◆ **EXERCISE INSTRUCTIONS**
Could you write out the opening lines of the data, word for word, stopping after the line that contains "news@umfiasi.ro (246, 1497)"?

:: SOURCE INFORMATION

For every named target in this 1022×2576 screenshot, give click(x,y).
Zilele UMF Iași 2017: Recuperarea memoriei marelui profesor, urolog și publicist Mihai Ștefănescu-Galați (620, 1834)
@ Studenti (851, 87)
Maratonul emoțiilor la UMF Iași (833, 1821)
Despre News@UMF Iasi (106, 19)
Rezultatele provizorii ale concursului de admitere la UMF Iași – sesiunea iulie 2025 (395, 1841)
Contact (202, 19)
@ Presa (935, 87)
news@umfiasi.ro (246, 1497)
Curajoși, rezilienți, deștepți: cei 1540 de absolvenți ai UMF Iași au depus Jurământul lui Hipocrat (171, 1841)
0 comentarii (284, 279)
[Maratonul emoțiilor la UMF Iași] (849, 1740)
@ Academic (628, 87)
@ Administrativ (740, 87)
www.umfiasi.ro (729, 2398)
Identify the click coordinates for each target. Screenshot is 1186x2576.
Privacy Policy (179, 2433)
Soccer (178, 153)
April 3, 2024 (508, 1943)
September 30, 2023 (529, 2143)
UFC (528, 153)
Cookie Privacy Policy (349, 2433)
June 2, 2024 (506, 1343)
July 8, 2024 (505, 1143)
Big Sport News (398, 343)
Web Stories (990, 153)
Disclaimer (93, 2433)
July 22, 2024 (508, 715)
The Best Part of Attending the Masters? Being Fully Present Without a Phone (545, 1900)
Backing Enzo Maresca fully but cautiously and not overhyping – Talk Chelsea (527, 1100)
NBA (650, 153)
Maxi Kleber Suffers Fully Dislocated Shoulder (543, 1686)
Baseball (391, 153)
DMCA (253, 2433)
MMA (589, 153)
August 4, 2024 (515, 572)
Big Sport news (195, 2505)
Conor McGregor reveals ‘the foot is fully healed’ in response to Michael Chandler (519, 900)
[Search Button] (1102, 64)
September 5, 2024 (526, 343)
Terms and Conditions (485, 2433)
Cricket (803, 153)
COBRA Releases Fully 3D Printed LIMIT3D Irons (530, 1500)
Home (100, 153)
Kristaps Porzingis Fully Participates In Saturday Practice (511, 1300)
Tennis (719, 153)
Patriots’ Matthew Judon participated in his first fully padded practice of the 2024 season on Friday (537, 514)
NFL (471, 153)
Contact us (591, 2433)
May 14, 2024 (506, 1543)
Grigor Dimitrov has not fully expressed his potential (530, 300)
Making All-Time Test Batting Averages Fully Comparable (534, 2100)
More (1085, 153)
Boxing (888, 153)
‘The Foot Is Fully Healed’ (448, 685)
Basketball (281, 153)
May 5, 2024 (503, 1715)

::::

◆ **FINISHED EXERCISE**
For every named target in this 1022×2576 screenshot, give click(x,y).
Zilele UMF Iași 2017: Recuperarea memoriei marelui profesor, urolog și publicist Mihai Ștefănescu-Galați (620, 1834)
@ Studenti (851, 87)
Maratonul emoțiilor la UMF Iași (833, 1821)
Despre News@UMF Iasi (106, 19)
Rezultatele provizorii ale concursului de admitere la UMF Iași – sesiunea iulie 2025 (395, 1841)
Contact (202, 19)
@ Presa (935, 87)
news@umfiasi.ro (246, 1497)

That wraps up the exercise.